### Excerpted passage
■ ■ ■ ■ ■

What did @chanelcollette actually say?
She recapped an FDA hearing where several physicians advocated for two specific changes: removing the black box warning on vaginal estrogen products, and creating an FDA-approved testosterone dose for women. She summarized testimony from Dr. Rachel Rubin, Dr. Kelly Casperson, and Dr. Vonda Wright, among others, and framed it as a turning point for women's hormonal healthcare.
Her core arguments: the black box label on vaginal estrogen "has no data to support its existence" and was "blanketly placed on all products in 2003." On testosterone, she pointed out that men have "more than a dozen FDA approved formulations" while women have none, calling it a failure of the FDA to deny access to "a hormone their bodies naturally produce."
She also made a cost argument, claiming vaginal estrogen could save "billions of dollars per year" by reducing UTI-related antibiotic use.

■ ■ ■ ■ ■

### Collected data
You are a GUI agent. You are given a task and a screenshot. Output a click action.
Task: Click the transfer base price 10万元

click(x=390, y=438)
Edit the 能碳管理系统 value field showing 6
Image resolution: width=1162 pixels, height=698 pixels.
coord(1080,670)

■ ■ ■ ■ ■

### Task instructions
A – Answer these questions about the FDA hearing recap:
(i) In what year was the black box label placed on all vaginal estrogen products?
(ii) How many FDA-approved testosterone formulations do men have?
(iii) What kind of use did she claim vaginal estrogen could reduce?
B – Could you reproduce word for word the part of the FDA hearing recap starting with "She recapped an" and going on through "women's hormonal healthcare."?

### Exercise answers
A –
(i) 2003
(ii) More than a dozen
(iii) UTI-related antibiotic use

B –
She recapped an FDA hearing where several physicians advocated for two specific changes: removing the black box warning on vaginal estrogen products, and creating an FDA-approved testosterone dose for women. She summarized testimony from Dr. Rachel Rubin, Dr. Kelly Casperson, and Dr. Vonda Wright, among others, and framed it as a turning point for women's hormonal healthcare.